We are currently learning whether the United States really needs a president. Barack Obama has become a mere figurehead, who gives speeches few listen to any more, issues threats that scare fewer, and makes promises that almost no one believes he will keep. Yet America continues on, despite the fact that the foreign and domestic policies of Barack Obama are unraveling, in a manner unusual even for star-crossed presidential second terms.
Abroad, American policy in the Middle East is leaderless and in shambles after the Arab Spring — we’ve had the Syrian fiasco and bloodbath, leading from behind in Libya all the way to Benghazi, and the non-coup, non-junta in Egypt. This administration has managed to unite existential Shiite and Sunni enemies in a shared dislike of the United States. While Iran follows the Putin script from Syria, Israel seems ready to preempt its nuclear program, and Obama still mumbles empty “game changers” and “red line” threats of years past.
We have gone from reset with Russia to Putin as the playmaker of the Middle East. The Persian Gulf sheikhdoms are now mostly anti-American.

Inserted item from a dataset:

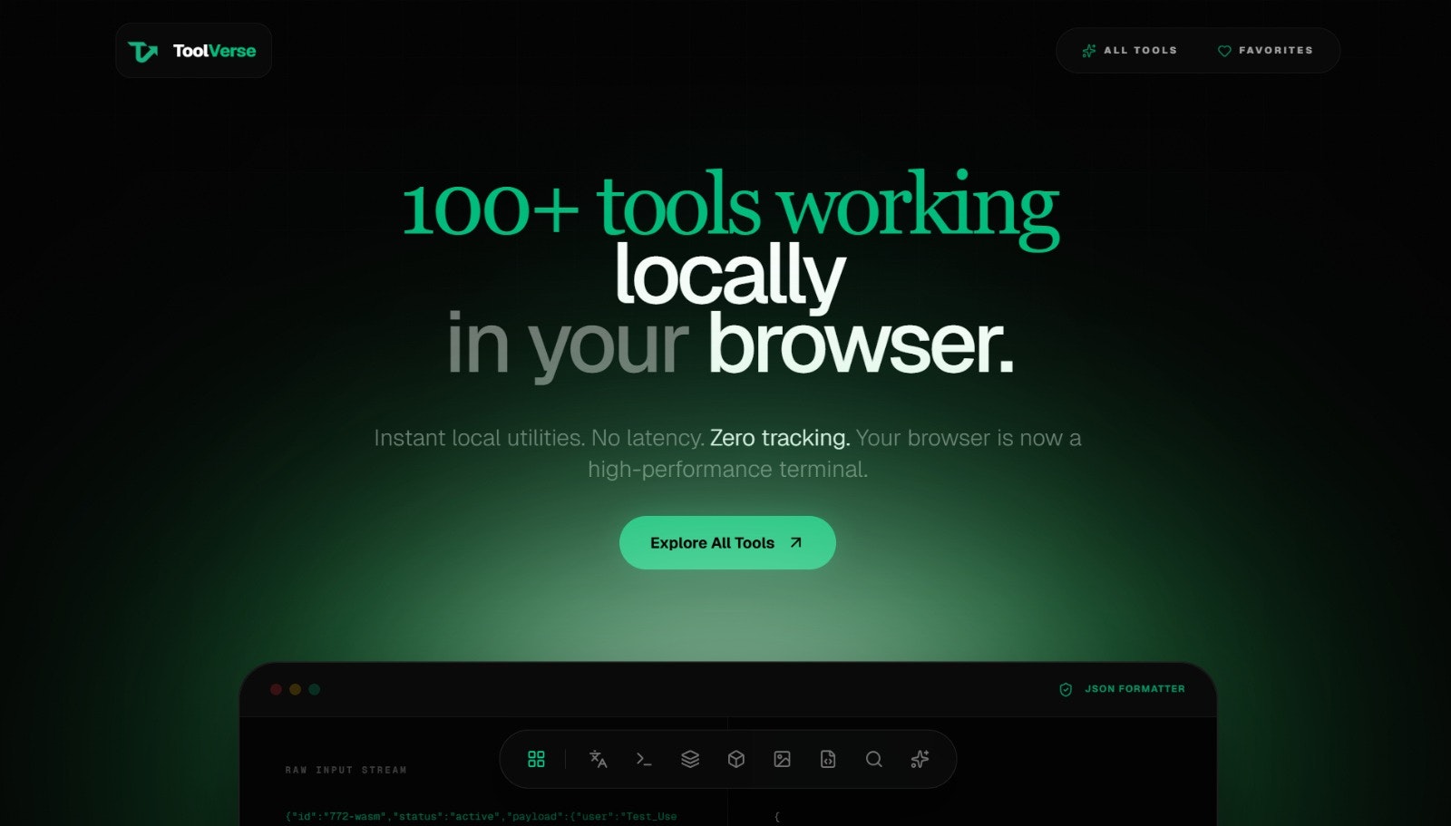The height and width of the screenshot is (826, 1451).
Task: Click the shield verification icon
Action: [1064, 688]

The leaders of Germany and the people of France resent having their private communications tapped by Barack Obama — the constitutional lawyer and champion of universal human rights. Angela Merkel long ago grasped that President Obama would rather fly across the Atlantic to lobby for a Chicago Olympic Games — or tap her phone — than sit through a 20th-anniversary commemoration of the fall of the Berlin Wall.